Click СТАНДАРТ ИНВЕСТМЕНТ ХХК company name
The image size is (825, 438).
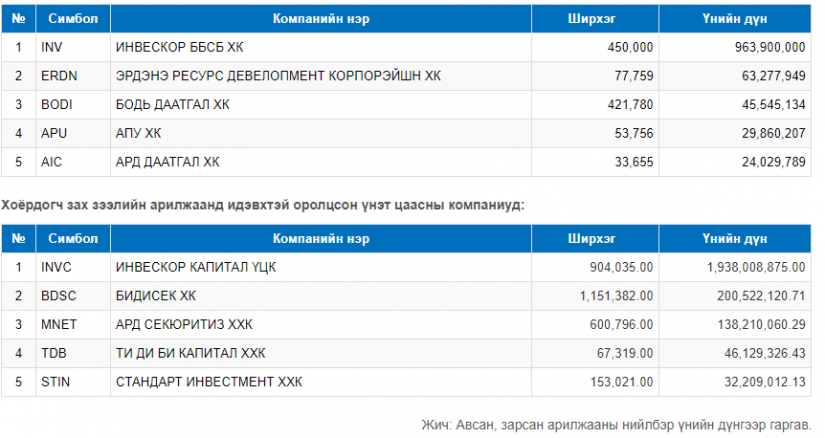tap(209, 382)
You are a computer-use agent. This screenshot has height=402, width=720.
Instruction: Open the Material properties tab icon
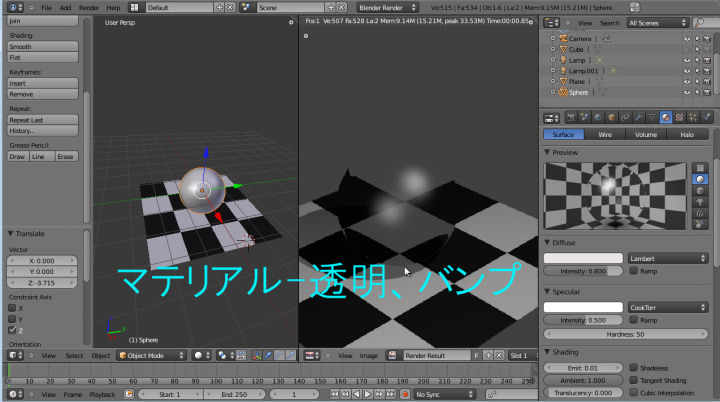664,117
──────────────────────────────
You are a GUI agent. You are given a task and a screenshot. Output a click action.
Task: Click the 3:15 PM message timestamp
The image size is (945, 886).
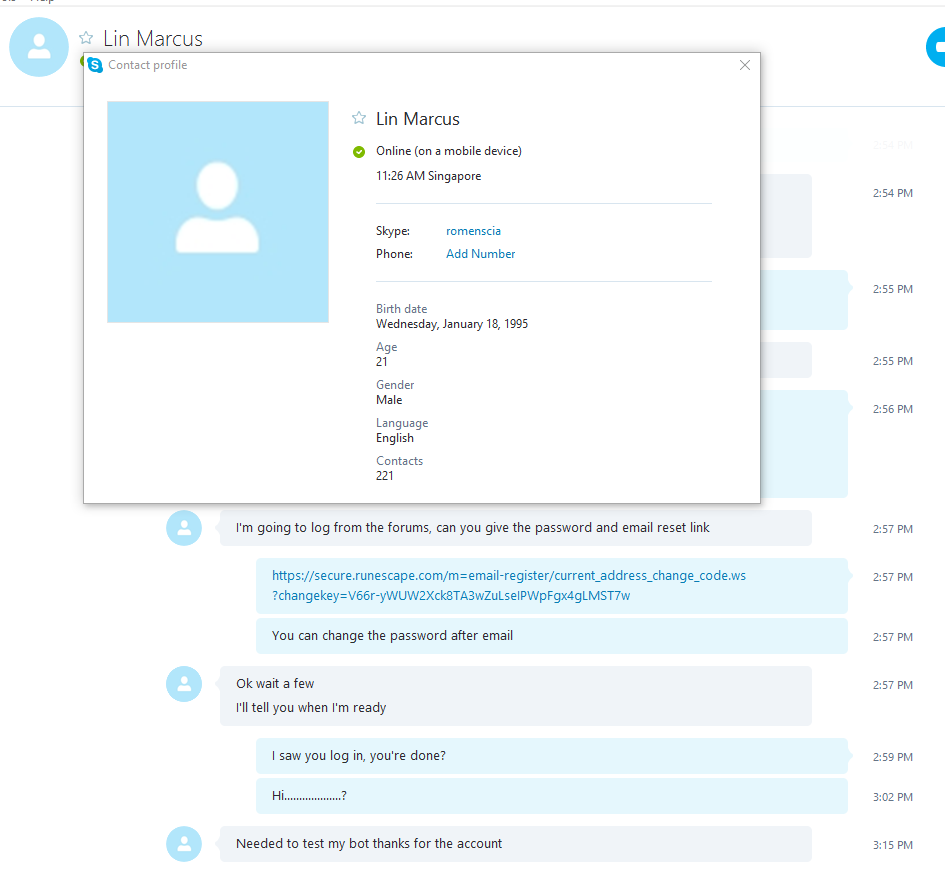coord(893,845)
──────────────────────────────
Search the material for the word "agent" and report how many lines hold it. Add nothing else.

2